■ Exercise details: Each line from the one that holds "You are a computer-use" to the end of the records is to be retyped exactly. Pictures are not part of the copy.

··· Records to use ···

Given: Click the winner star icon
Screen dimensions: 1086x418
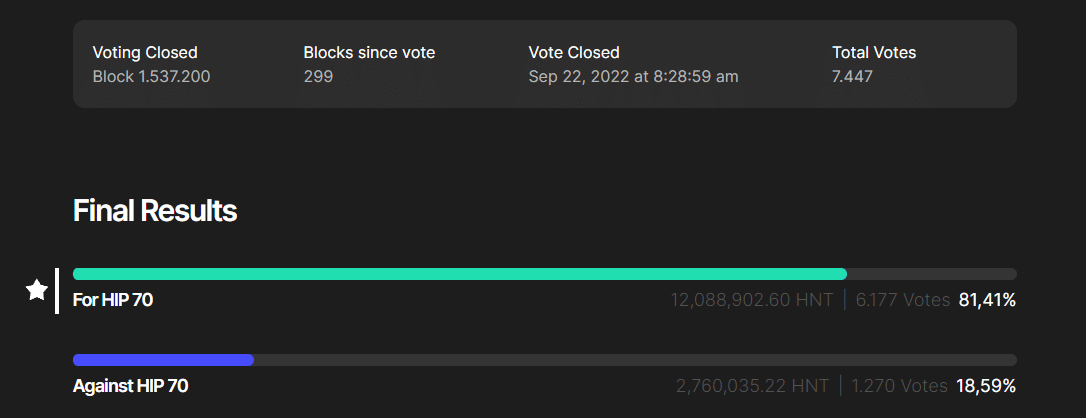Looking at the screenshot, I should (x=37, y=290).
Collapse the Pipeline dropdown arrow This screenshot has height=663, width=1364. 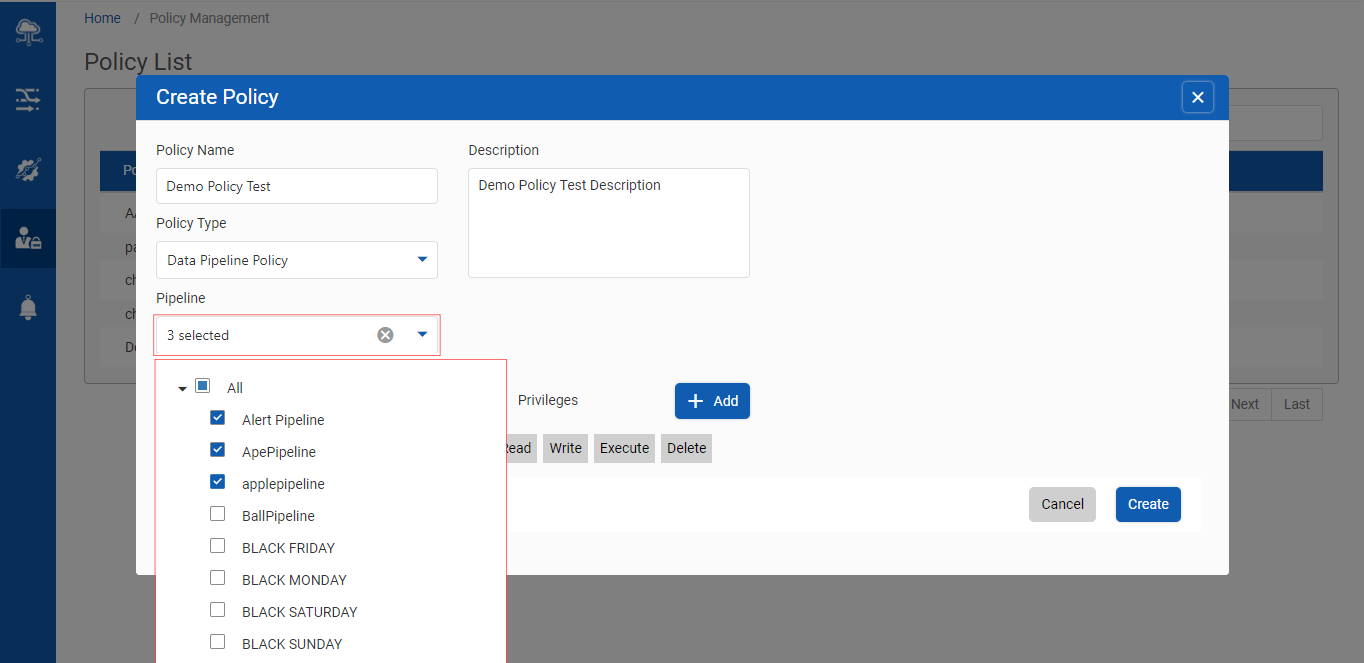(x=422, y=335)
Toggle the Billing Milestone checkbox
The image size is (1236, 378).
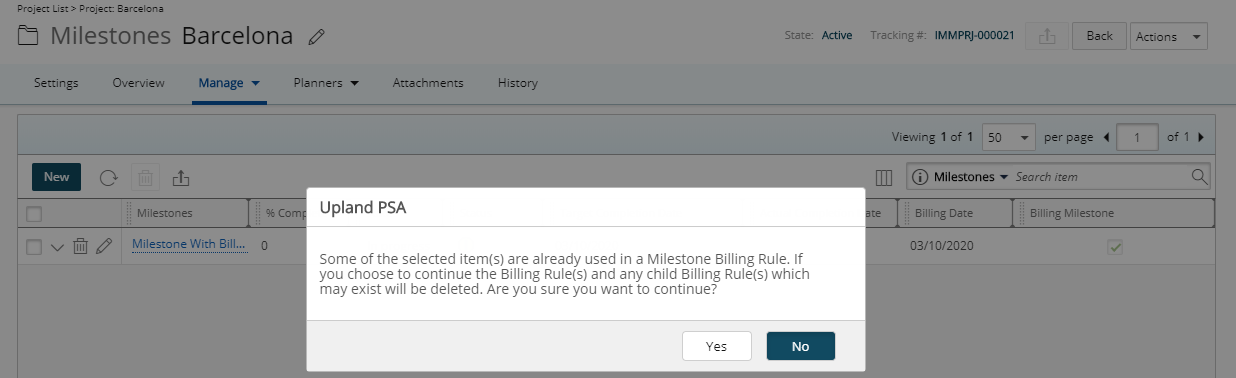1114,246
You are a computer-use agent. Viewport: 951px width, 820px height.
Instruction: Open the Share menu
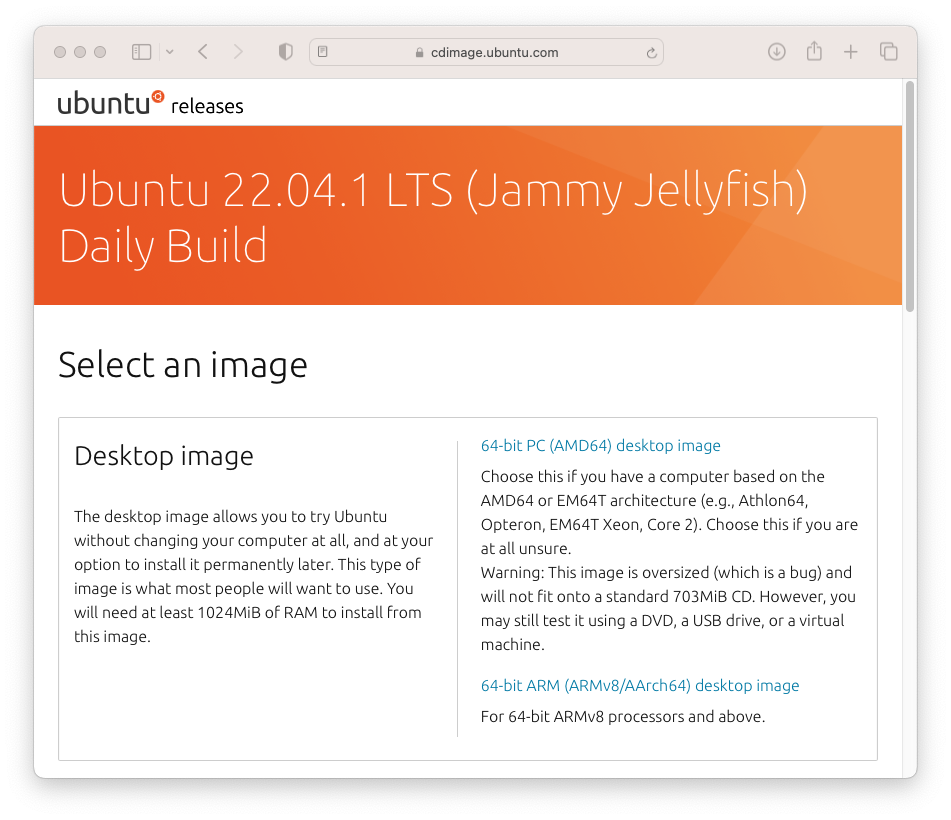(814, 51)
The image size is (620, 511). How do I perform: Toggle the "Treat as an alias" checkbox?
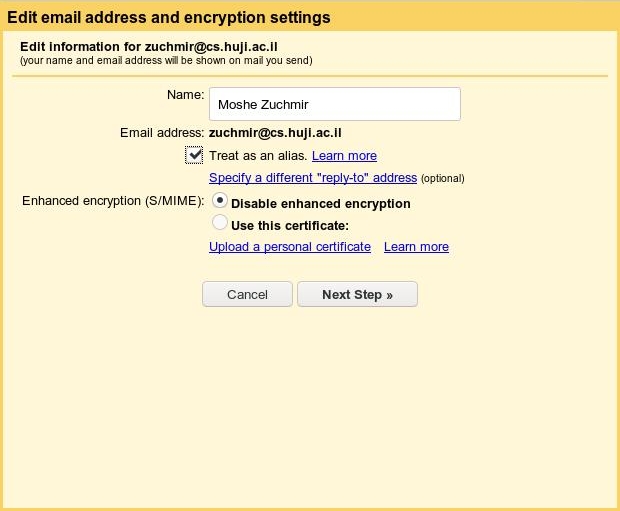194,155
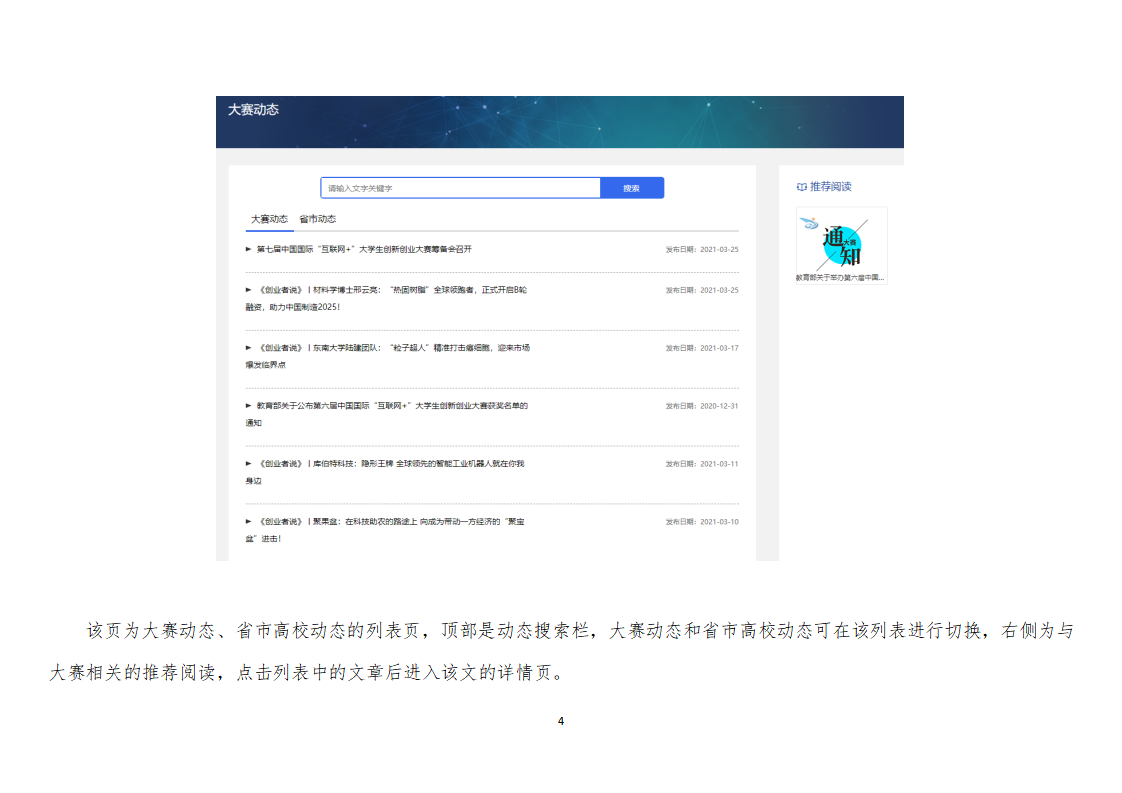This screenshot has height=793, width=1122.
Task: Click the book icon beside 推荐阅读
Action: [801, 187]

···

■ Your solution:
You are a computer-use agent. Viewport: 951px width, 820px height.
Instruction: Open the Share menu
(814, 51)
The image size is (620, 511). How do I perform: Toggle the "Treat as an alias" checkbox?
194,155
This screenshot has height=793, width=1122.
Task: Click the book icon beside 推荐阅读
Action: [801, 187]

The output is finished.